### Your task
Exactly as they appear, copy the lines from the one holding "Go forward using the right arrow" through the end of the records, leaving pictures out.
■ ■ ■ ■ ■
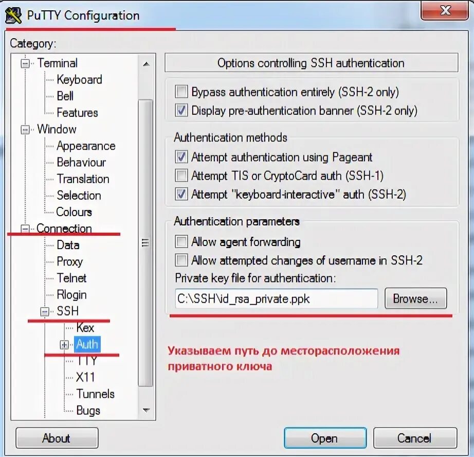Uncheck Display pre-authentication banner
The width and height of the screenshot is (474, 457).
point(181,110)
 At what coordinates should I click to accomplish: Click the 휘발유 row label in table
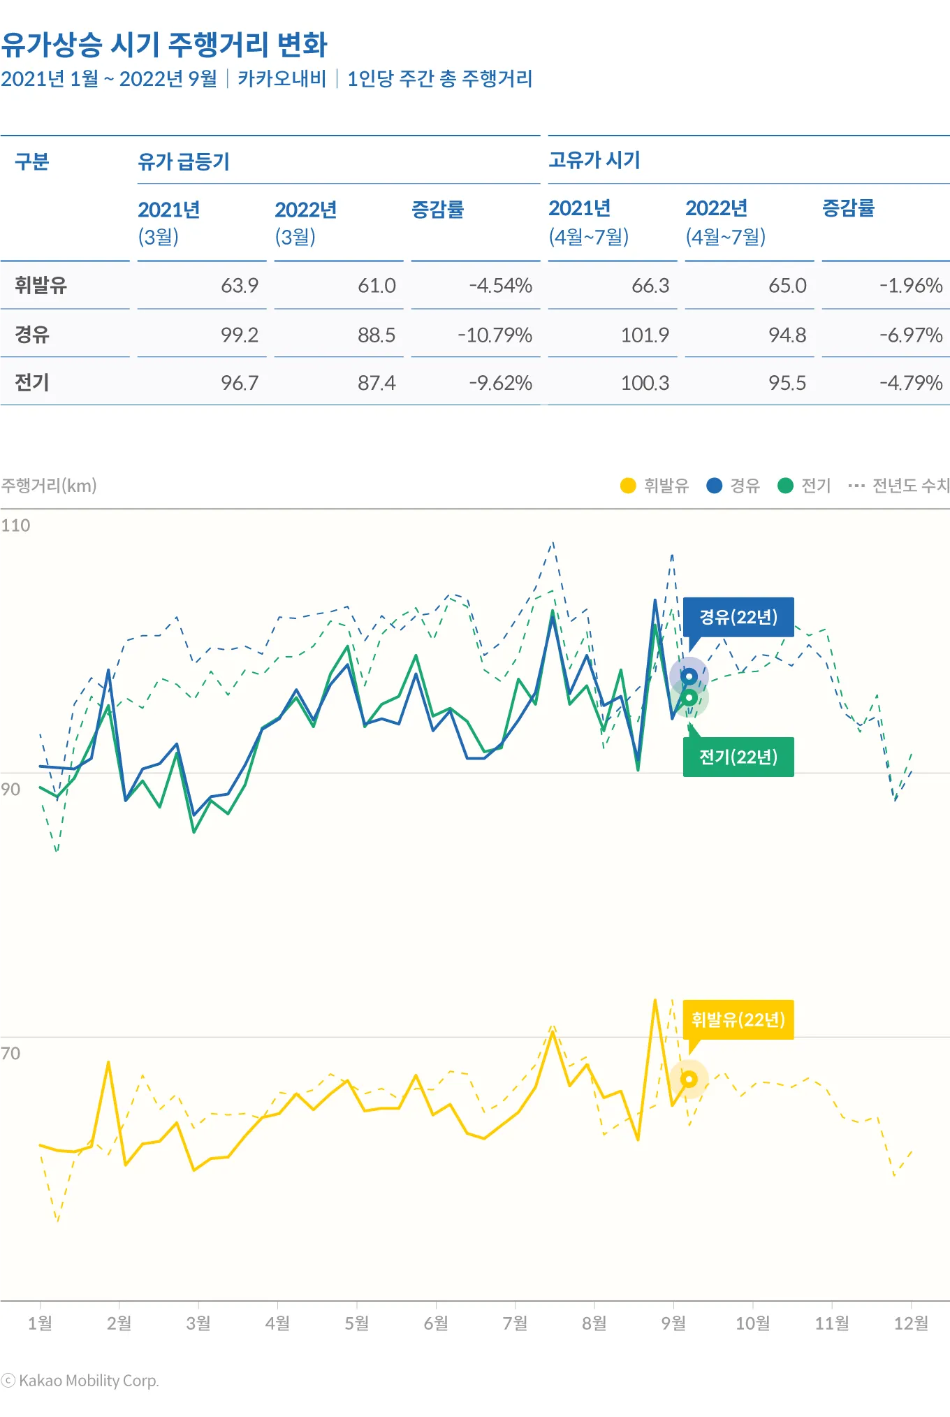41,285
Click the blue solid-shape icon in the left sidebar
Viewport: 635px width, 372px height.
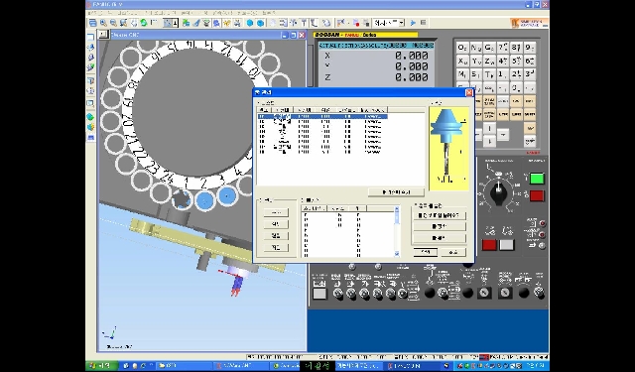[90, 117]
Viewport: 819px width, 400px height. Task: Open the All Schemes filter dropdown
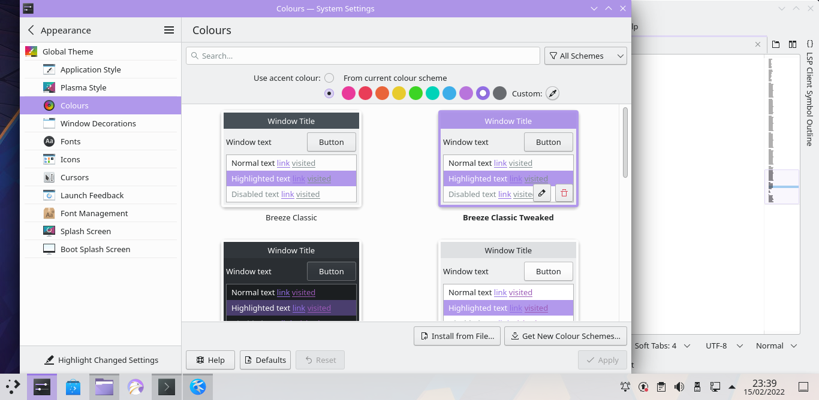click(585, 56)

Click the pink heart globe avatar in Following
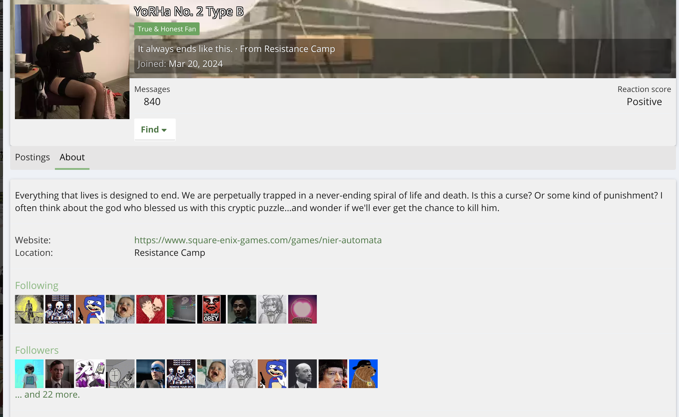click(303, 309)
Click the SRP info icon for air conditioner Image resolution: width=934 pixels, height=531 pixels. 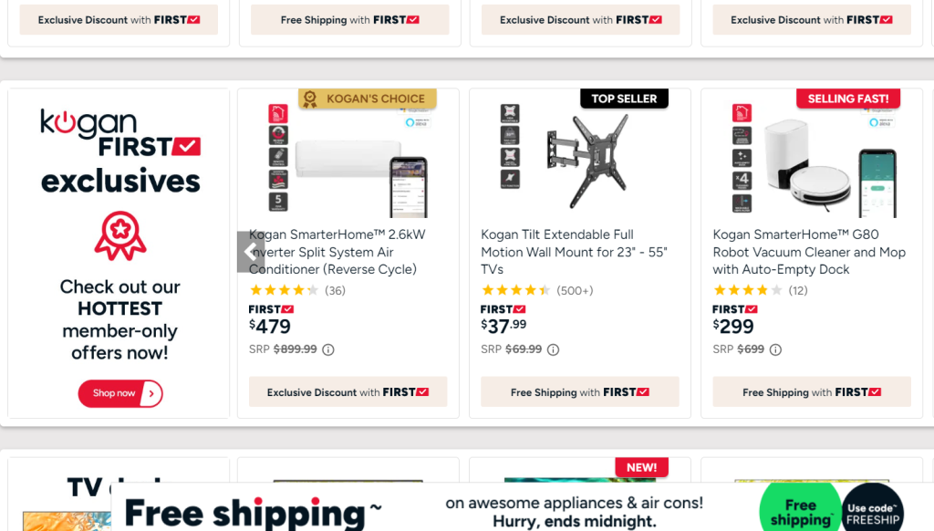pyautogui.click(x=328, y=349)
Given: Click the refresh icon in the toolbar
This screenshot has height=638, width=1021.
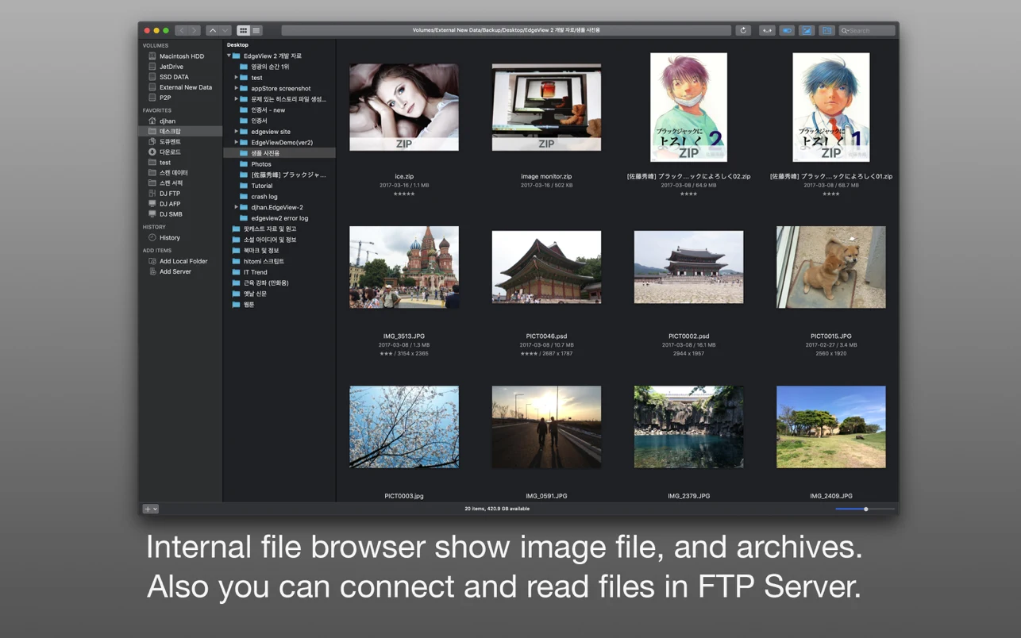Looking at the screenshot, I should (x=743, y=30).
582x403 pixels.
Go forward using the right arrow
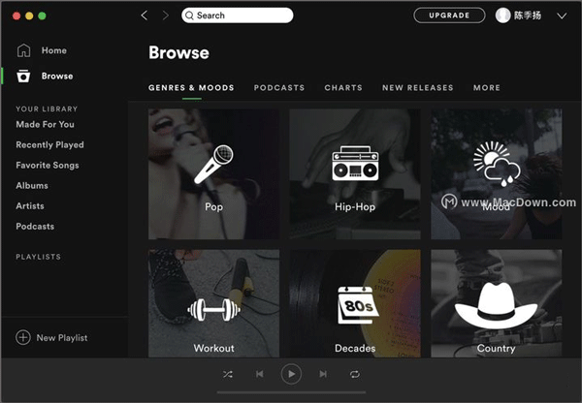(165, 16)
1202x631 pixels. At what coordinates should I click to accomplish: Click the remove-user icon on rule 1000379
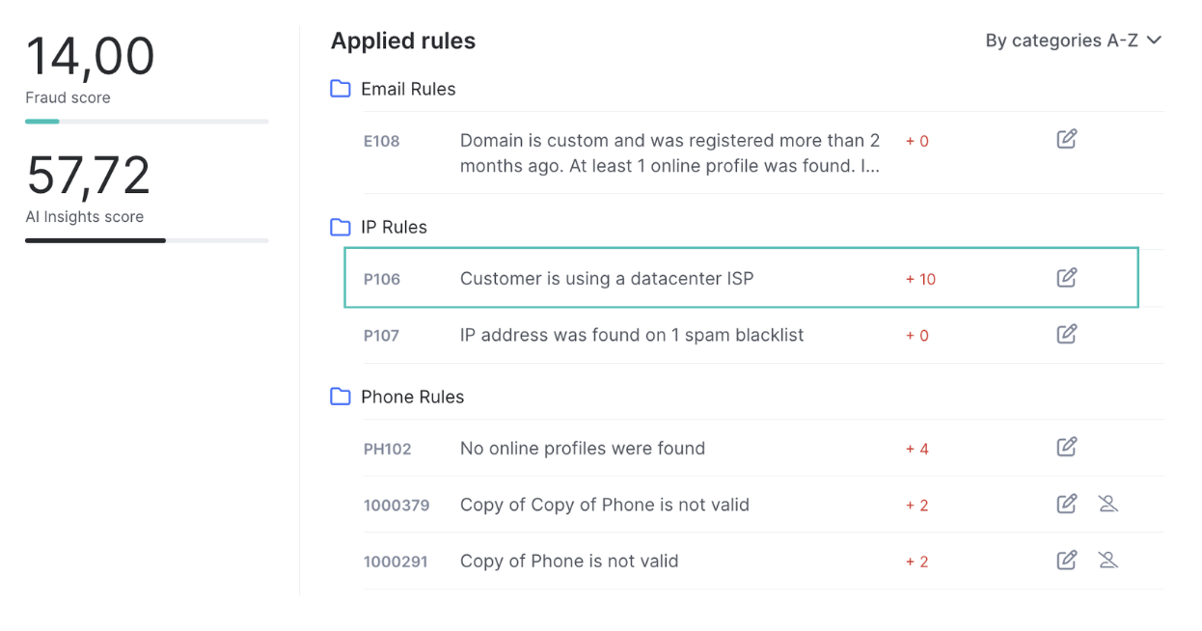[1107, 503]
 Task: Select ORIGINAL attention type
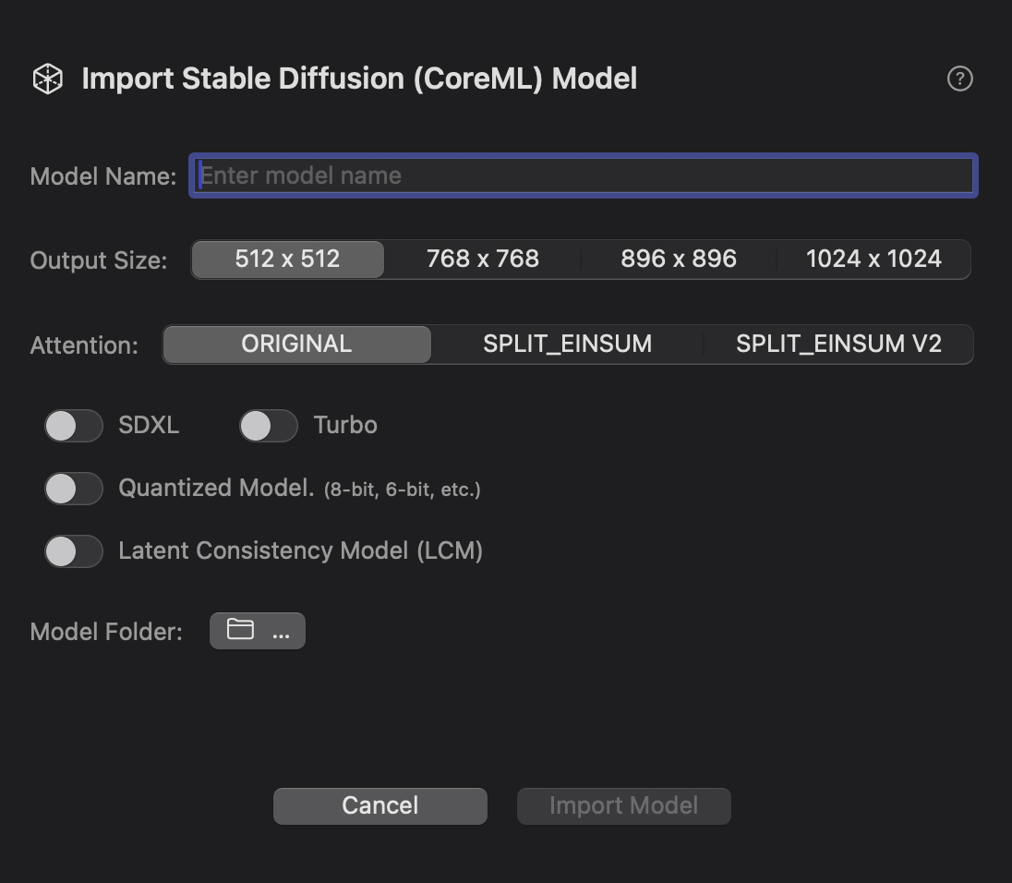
■ ■ ■ ■ ■
### Reply
Go forward using the right arrow
(165, 16)
1202x631 pixels. At what coordinates should I click to accomplish: Click the remove-user icon on rule 1000379
[1107, 503]
 Task: Select ORIGINAL attention type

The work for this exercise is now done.